A crescente procura pelos seus serviços de excelência tornou pequena a oficina da Rua de Santo André, onde a rapaziada, nas poucas horas livres, afluía para ver televisão, novidade da tecnologia então apanágio de poucos. Compraram uma quinta em Ferreiros, onde ergueram a morada de família e as novas instalações fabris da empresa. A matriarca Júlia, às sextas-feiras, espionava e auxiliava no despacho das encomendas dos clientes, dizem que deixava o marido e os quatro filhos homens gerirem a empresa, mas dizem também, que quando alguém abordava questões de números, replicava, senhora de si, “Contas é comigo e com o Rito, e debaixo dos lençóis”. A quinta de Ferreiros foi terra de brincadeiras dos netos do casal Rito e Júlia, terra onde a matriarca cultivava o pomar, a bicharada doméstica, a horta e um vasto roseiral que alindava os ramos das moças casadoiras de Ferreiros. Nesta freguesia, há uma rua com o nome de António Ferreira Rito, justa homenagem a um Homem empreendedor e honesto que muito ajudou no prosperar da cidade, cuja palavra, e a dos quatro filhos, dispensava formalismos de papel, palavra tão franca que alguns clientes lhes adiantavam o dinheiro para a compra das matérias-primas.
Os netos deambulavam pela fábrica e brincavam na quinta, colhiam e comiam tomates quentes cortados com facas ferrugentas, fruta madura das árvores, e ajudavam nas vindimas e na adega no pisar do mosto, lambuzavam-se nos lanches da Avó Júlia, as pataniscas e a prova do vinho, e quando se queixavam da zurrapa que lhes amargava a goela, “vózinha, o vinho é azedo”, a Avó Júlia, no seu lendário pragmatismo, respondia-lhes, “ai é, então deitai-lhe açúcar”, nada desperdiçava, a matriarca, até os pregos retorcidos arrecadava nas algibeiras para serem endireitados e reaproveitados, e esta atitude, aliada ao empenho do marido e dos quatro filhos, consolidou a empresa que até ao 25 de Abril de 1974 vendia primordialmente para o mercado nacional.
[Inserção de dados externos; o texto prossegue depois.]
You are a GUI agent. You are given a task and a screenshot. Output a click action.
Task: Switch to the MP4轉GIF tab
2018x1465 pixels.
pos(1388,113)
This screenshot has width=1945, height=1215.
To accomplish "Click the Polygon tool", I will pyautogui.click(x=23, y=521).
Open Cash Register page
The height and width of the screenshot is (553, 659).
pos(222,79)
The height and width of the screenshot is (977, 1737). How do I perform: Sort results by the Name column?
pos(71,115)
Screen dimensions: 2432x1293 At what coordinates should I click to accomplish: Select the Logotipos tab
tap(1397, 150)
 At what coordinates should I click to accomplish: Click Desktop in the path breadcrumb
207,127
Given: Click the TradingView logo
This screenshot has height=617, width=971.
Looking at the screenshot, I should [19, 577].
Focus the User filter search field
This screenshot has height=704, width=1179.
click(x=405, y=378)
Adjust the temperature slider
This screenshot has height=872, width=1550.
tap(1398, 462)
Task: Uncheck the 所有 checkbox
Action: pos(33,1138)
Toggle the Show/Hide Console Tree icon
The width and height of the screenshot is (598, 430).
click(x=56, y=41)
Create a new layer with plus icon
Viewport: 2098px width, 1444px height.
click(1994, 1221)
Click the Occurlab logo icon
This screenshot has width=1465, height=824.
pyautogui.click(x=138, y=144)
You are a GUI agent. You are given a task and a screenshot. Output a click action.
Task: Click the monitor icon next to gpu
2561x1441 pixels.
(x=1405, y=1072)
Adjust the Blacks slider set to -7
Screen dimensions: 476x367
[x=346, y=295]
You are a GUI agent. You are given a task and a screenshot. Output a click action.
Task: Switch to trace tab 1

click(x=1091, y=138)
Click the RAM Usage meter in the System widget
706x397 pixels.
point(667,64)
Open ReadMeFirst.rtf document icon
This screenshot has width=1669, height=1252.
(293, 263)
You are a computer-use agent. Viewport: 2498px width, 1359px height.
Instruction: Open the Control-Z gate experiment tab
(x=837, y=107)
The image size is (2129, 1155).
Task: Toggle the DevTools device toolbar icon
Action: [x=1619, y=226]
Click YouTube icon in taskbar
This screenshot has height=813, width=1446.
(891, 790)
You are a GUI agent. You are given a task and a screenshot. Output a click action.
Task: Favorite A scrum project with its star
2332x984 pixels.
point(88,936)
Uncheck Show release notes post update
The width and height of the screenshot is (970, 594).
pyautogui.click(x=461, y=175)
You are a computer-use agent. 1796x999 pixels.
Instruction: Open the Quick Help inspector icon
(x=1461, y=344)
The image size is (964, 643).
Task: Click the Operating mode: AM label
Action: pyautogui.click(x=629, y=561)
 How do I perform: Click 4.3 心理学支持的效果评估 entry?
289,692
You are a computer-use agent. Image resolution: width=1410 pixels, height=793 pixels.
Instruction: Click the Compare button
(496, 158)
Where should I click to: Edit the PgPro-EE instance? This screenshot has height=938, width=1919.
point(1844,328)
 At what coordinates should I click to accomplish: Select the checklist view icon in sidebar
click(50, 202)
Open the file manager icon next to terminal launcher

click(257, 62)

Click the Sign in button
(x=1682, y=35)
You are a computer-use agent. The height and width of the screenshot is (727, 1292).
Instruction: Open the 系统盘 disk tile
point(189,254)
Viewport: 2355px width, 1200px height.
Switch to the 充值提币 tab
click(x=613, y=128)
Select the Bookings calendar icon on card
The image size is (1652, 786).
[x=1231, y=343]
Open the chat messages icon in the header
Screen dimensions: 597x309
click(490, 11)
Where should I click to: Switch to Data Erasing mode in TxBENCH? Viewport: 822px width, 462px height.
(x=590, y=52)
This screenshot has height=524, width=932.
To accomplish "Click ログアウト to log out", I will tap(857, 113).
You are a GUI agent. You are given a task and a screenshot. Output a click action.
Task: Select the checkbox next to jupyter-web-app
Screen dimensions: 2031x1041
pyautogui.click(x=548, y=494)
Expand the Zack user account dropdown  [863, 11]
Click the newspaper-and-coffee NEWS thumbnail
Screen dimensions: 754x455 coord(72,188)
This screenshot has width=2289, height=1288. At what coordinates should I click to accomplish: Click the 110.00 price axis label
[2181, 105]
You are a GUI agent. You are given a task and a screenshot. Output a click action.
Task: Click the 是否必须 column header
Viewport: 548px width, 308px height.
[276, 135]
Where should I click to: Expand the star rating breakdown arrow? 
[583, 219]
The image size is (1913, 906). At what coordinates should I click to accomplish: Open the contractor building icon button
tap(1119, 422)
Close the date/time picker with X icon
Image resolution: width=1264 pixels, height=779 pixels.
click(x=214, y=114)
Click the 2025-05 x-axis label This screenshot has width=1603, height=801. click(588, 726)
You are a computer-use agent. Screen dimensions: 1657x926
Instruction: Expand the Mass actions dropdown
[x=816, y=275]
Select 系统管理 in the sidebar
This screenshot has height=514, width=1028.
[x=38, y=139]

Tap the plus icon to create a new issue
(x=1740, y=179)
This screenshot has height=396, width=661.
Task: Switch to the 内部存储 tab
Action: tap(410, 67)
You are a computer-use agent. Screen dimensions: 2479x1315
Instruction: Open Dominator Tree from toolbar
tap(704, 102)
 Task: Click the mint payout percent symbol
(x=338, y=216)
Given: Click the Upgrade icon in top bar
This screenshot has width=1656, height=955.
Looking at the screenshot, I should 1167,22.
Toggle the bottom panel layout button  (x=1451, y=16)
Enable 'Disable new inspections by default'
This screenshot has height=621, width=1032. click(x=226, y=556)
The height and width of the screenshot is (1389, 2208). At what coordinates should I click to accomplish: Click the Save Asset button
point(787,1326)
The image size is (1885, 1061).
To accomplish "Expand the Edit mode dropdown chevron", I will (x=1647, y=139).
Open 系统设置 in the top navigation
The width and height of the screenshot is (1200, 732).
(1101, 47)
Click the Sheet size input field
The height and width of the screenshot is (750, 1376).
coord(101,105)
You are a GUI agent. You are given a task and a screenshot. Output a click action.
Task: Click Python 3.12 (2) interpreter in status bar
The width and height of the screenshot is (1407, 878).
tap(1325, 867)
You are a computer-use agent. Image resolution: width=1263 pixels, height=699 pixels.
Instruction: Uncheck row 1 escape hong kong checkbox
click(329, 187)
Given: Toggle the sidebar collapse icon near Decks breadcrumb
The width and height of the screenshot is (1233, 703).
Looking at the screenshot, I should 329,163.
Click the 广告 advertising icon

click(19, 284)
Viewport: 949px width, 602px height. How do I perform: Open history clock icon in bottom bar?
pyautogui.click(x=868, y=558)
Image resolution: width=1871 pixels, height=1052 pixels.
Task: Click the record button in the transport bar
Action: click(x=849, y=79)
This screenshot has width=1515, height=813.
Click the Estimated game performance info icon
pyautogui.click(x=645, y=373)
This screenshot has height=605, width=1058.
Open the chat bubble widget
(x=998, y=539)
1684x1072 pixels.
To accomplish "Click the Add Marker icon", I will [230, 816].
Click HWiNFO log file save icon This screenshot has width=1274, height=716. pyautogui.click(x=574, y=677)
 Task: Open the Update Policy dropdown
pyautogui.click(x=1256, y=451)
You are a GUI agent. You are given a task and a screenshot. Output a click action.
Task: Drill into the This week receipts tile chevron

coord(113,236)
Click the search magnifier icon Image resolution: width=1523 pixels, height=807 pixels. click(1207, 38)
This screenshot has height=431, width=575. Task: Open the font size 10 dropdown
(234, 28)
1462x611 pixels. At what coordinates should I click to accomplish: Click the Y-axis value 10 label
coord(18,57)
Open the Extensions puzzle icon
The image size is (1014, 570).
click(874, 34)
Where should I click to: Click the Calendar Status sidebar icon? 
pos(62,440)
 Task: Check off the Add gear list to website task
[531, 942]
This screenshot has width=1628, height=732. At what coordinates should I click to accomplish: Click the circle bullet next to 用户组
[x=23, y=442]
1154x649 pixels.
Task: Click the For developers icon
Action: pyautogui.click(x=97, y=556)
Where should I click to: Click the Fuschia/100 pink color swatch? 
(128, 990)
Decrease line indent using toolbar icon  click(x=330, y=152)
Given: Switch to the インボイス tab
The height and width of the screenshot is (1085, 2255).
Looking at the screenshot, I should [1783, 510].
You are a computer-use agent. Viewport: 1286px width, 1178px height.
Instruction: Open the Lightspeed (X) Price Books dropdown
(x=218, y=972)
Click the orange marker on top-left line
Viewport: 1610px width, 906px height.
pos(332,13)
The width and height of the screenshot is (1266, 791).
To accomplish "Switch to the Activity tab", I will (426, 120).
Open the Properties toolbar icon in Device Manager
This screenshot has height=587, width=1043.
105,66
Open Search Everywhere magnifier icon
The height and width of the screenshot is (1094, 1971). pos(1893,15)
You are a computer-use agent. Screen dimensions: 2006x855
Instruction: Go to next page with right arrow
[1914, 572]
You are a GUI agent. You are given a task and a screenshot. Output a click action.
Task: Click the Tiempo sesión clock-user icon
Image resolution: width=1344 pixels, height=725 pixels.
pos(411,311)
Visionários, confrontado com o decréscimo dos negócios em Portugal, alargaram horizontes, exportando para 17 países, incluindo as peças para o TGV, Metro e Caminhos-de-ferro em França. Há cinco anos, por questões de logística e de vetustez, venderam o prédio na Rua de Santo André e concentraram a produção em Ferreiros. Orgulham-se de ter clientes com mais de quarenta anos numa fidelização que espelha a consideração e o bom nome Rito dos inauguradores, filhos, netos e bisnetos. O fundador manteve a presença na fábrica até ao fim dos seus dias, e quando as pernas lhe emperraram e o peso dos anos e do árduo trabalho o cansaram, colocou uma cadeira em cada departamento da empresa, onde se sentava e vigiava a produção.
Os seus netos Jorge, Carlos Alberto, João e Fernando seguem-lhe as virtudes, a par do bisneto João Pedro, na gestão desta empresa exemplar que já vai na quarta geração. E que venham mais, é o que a família, os bracarenses e Portugal desejam.